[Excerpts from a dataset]
= Beginning of Section =

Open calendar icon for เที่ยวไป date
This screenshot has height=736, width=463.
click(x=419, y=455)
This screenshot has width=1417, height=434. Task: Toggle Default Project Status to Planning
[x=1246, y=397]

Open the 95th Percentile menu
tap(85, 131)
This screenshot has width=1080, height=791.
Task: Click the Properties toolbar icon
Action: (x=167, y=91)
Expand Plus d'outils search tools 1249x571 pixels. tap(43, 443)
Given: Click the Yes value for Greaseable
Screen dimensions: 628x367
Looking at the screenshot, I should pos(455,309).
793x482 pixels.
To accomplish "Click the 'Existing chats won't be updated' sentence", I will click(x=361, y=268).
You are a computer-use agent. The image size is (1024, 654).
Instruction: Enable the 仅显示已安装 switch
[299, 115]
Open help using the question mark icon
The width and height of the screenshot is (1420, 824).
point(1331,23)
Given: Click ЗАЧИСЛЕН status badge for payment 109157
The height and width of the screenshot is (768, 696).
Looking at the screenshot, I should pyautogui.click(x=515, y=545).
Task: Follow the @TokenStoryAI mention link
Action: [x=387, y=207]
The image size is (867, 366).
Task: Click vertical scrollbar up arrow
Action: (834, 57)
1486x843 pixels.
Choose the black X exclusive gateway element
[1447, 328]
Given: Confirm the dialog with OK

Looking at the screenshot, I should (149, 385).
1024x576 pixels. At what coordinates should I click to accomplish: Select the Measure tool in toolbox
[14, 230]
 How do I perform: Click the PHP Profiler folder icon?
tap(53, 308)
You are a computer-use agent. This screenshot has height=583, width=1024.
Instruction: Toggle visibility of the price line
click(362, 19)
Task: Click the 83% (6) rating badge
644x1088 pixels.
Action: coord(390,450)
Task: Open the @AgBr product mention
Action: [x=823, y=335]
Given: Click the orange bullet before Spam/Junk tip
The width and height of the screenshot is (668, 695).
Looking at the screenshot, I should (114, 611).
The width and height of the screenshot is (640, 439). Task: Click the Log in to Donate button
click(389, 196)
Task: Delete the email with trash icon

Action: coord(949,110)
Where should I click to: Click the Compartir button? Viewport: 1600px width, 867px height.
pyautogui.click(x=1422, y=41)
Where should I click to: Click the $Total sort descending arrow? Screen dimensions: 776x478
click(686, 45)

= End of Section =

Every line of the data must be written out again word for word.

SOLUTION FOR THIS PROBLEM>
Open calendar icon for เที่ยวไป date
This screenshot has height=736, width=463.
click(x=419, y=455)
This screenshot has width=1417, height=434. Task: Toggle Default Project Status to Planning
[x=1246, y=397]

Open the 95th Percentile menu
tap(85, 131)
This screenshot has width=1080, height=791.
Task: Click the Properties toolbar icon
Action: (x=167, y=91)
Expand Plus d'outils search tools 1249x571 pixels. tap(43, 443)
Given: Click the Yes value for Greaseable
Screen dimensions: 628x367
Looking at the screenshot, I should pos(455,309).
793x482 pixels.
To accomplish "Click the 'Existing chats won't be updated' sentence", I will click(x=361, y=268).
You are a computer-use agent. The image size is (1024, 654).
Instruction: Enable the 仅显示已安装 switch
[299, 115]
Open help using the question mark icon
The width and height of the screenshot is (1420, 824).
point(1331,23)
Given: Click ЗАЧИСЛЕН status badge for payment 109157
The height and width of the screenshot is (768, 696).
Looking at the screenshot, I should pyautogui.click(x=515, y=545).
Task: Follow the @TokenStoryAI mention link
Action: [x=387, y=207]
The image size is (867, 366).
Task: Click vertical scrollbar up arrow
Action: (834, 57)
1486x843 pixels.
Choose the black X exclusive gateway element
[1447, 328]
Given: Confirm the dialog with OK

Looking at the screenshot, I should (149, 385).
1024x576 pixels. At what coordinates should I click to accomplish: Select the Measure tool in toolbox
[14, 230]
 How do I perform: Click the PHP Profiler folder icon?
tap(53, 308)
You are a computer-use agent. This screenshot has height=583, width=1024.
Instruction: Toggle visibility of the price line
click(362, 19)
Task: Click the 83% (6) rating badge
644x1088 pixels.
Action: coord(390,450)
Task: Open the @AgBr product mention
Action: [x=823, y=335]
Given: Click the orange bullet before Spam/Junk tip
The width and height of the screenshot is (668, 695).
Looking at the screenshot, I should (114, 611).
The width and height of the screenshot is (640, 439). Task: Click the Log in to Donate button
click(389, 196)
Task: Delete the email with trash icon

Action: coord(949,110)
Where should I click to: Click the Compartir button? Viewport: 1600px width, 867px height.
pyautogui.click(x=1422, y=41)
Where should I click to: Click the $Total sort descending arrow? Screen dimensions: 776x478
click(686, 45)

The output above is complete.